Much calmer and authentic is Shaxi, about 150 kilometers north of Dali. If you left Dali Escado, Shaxi will fall in love. It was also, like Dali, although much more modest, a commercial station on the horsepower and tea route, the commercial road for which products were exchanged from southern Yunnan to it. Fortunately, it has preserved its Chinese rural people planimetry in very good condition. Its place, with all the original buildings – one of them, an outdoor wood theater – is for me the most beautiful of all Yunnan.

One of the entries to the old city of Dali.

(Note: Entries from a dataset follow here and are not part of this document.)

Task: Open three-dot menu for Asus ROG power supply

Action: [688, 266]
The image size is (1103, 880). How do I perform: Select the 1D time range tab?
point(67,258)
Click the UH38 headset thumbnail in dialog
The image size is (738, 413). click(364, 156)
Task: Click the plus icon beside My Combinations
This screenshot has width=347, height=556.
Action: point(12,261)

Next stop: Lijiang. A site that will not leave anyone indifferent. On the one hand, we are in an authentic Chinese city with more than 800 years of history, declared. The historic center is a narrow and pedestrian flanked by wooden houses, brick and curved eaves typical of Naxi architecture, the majority ethnicity in the region, with a system of channels and more than 300 stone bridges of the times of the Ming and Qing dynasties (1368 to 1912). They call her the “North Venice.” But fame has long been choking. If you thought there were many tourists in Dali, that is nothing for what awaits you in Lijiang. There are always people in their streets crowded with shops for tourism; And at sunset they begin to get out of crowds of you don’t know where and everything is saturated (even more). In the main square there is not a pin and the cup bars installed along the main street, strident music of the dance and gogós or singer -songwriters begins. Noise, excitement and agglomerations harm the common sense of those who believe he is visiting a place recognized by UNESCO. Lijiang’s old city is the epitome of all the evils that mass and out of control. You have to see it once in life … but I don’t know if you will like what you see.

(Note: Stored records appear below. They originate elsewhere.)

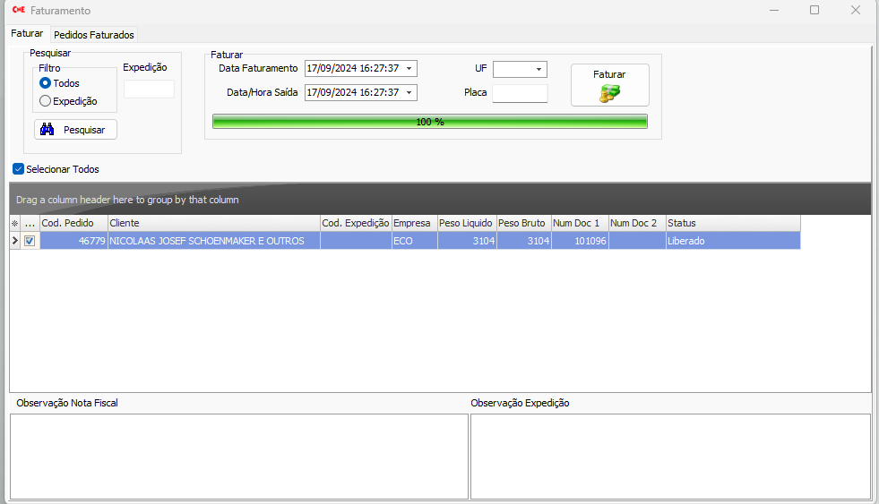Click the app logo in title bar

click(x=17, y=11)
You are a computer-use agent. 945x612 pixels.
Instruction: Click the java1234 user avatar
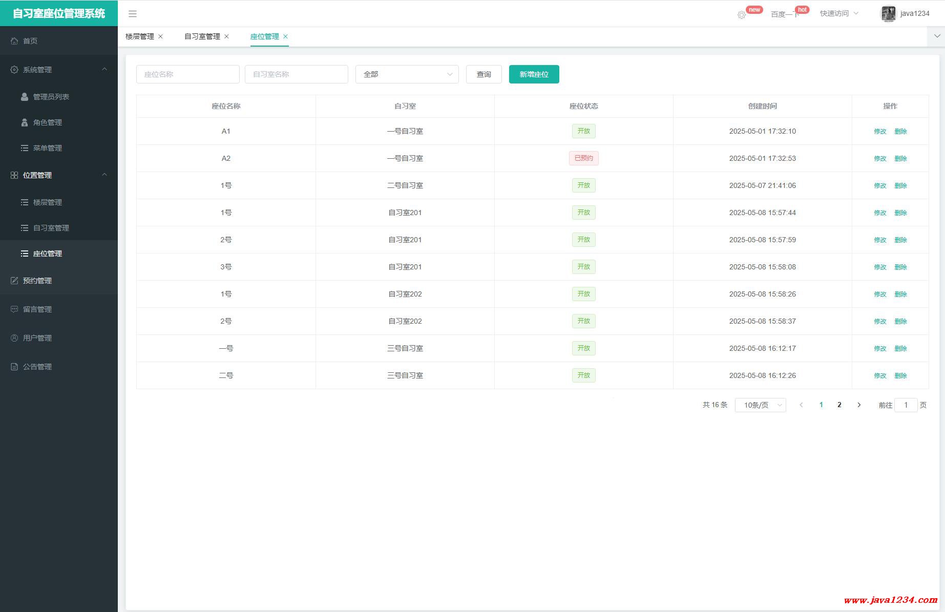click(x=888, y=14)
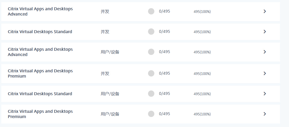The image size is (289, 127).
Task: Click the usage circle for user/device (用户/设备) Desktops Standard
Action: coord(151,94)
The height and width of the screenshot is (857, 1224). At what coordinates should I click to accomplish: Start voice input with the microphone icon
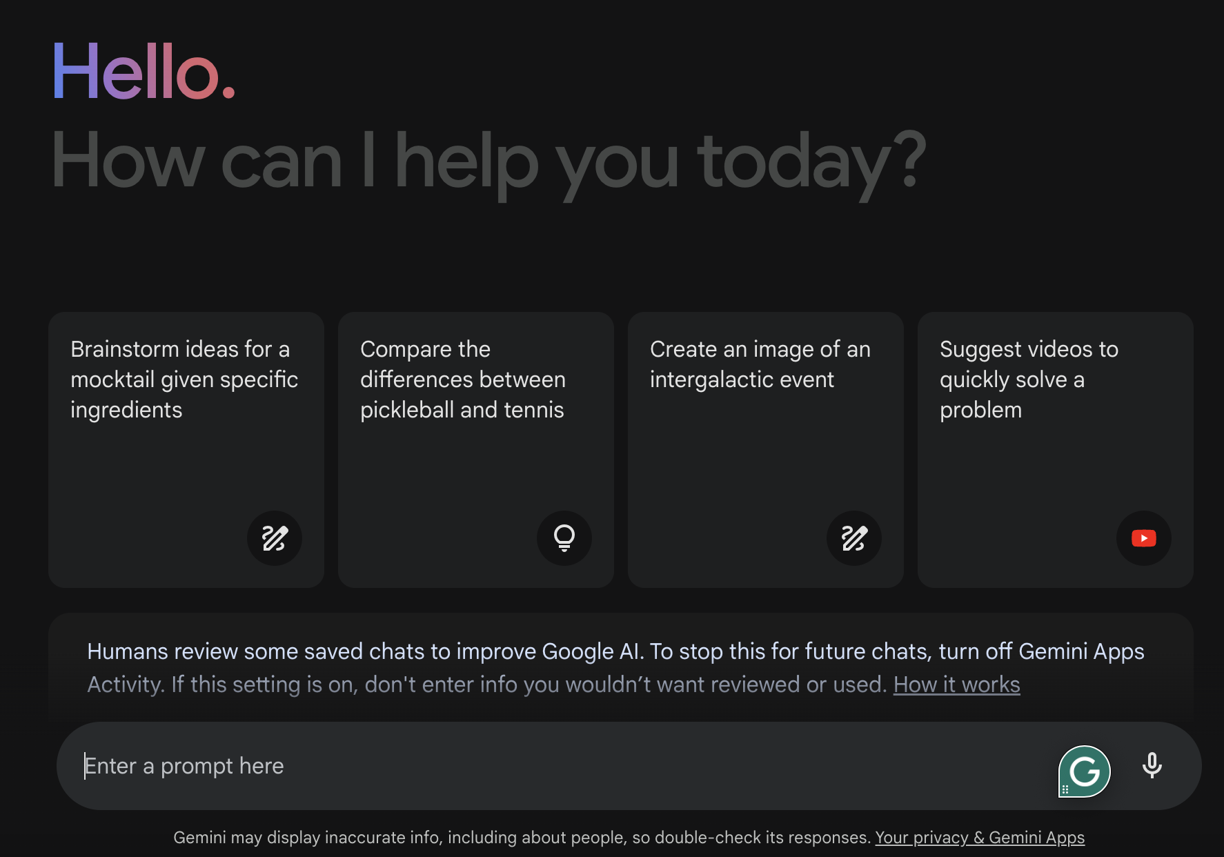tap(1151, 765)
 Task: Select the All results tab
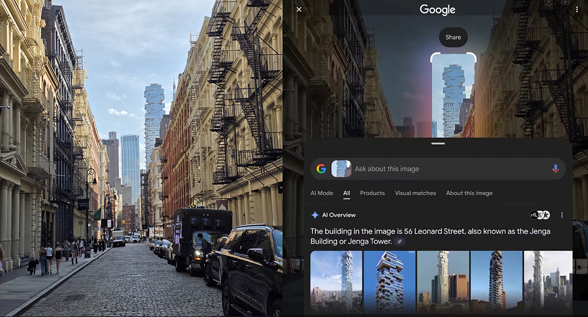coord(346,193)
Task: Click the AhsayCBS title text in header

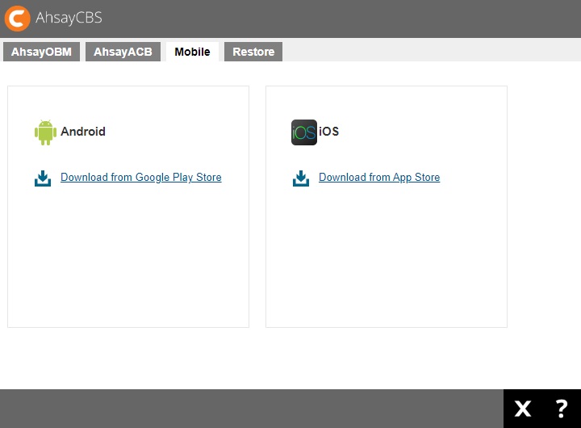Action: pos(69,18)
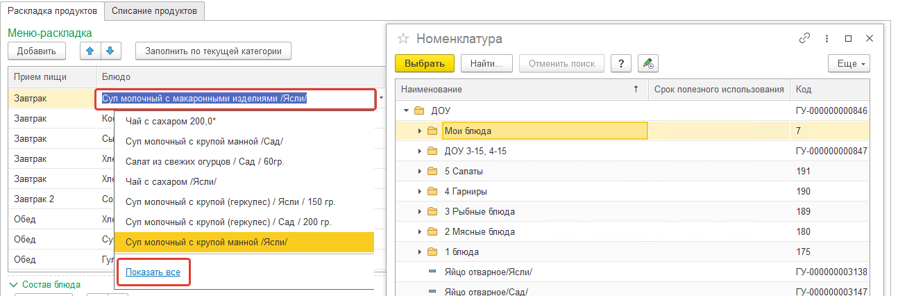Click the move row up arrow icon
This screenshot has height=296, width=898.
tap(91, 51)
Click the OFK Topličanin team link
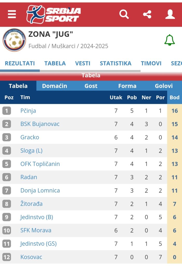182x266 pixels. [x=40, y=164]
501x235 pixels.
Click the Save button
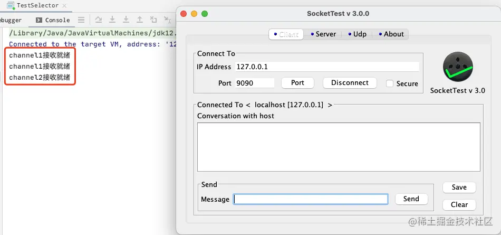coord(459,187)
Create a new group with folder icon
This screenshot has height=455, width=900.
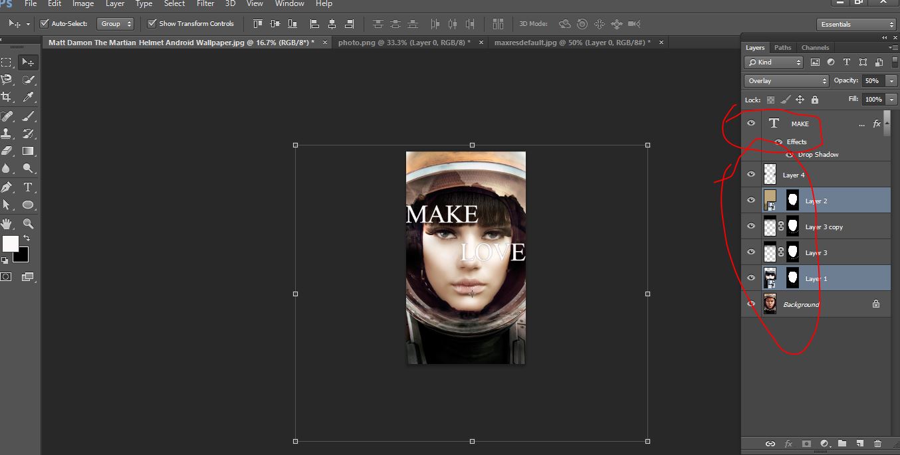click(842, 444)
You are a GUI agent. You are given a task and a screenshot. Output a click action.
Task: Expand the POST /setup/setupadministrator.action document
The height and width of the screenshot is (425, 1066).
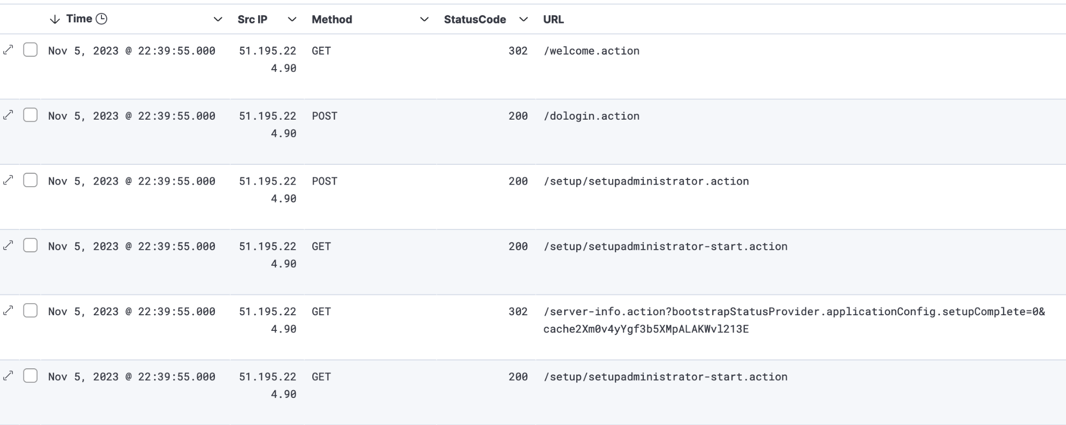pyautogui.click(x=8, y=180)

In contrast to this consumerist madness and to finish the trip with a good taste, Shangri-La is quite the opposite. The one from Kunming ends in this unique city, capital of the Yunnan Tibetan region, located at 3,380 meters, prelude to the Himalayas plains. It was previously called Zhongdian, but the Chinese authorities changed the name for the bestable Shangri-la, in honor of Lost horizonsthe 1933 novel by British writer James Hilton. In the book, Hilton recreated a Tibetan Buddhist monastery, named Shangri-la, lost in the folds of the Himalayas, place of wisdom and eternal youth where men never aged.

Aerial view of the old city of Lijiang, in the Chinese province of Yunnan.

It could look a lot to the main attraction of this modern and real Shangri-la and for which thousands of pilgrims come here: the Songzanlin monastery, one of the great Buddhist centers in the country. A building loaded with history and extremely photogenic, with its white and red adobe walls and its golden domes trimmed against the mountains. It was built in 1678, during the mandate of the fifth, and in it they still live about 400 monks dressed in their saffron robe that are responsible for keeping it active.

The old city of Shangri-La remains a real Tibetan village of wooden houses and curled streets, although in January 2014 a fire destroyed more than half of its houses. It was quickly rebuilt as it was by the Chinese government and today the only footprint that remains of that tragedy is the clearest color of new homes compared to those that did not burning. Shangri-la, the old Zhongdian, is the perfect end to a trip through this different and so varied China that begins in the jungles of Indochina and ends in the.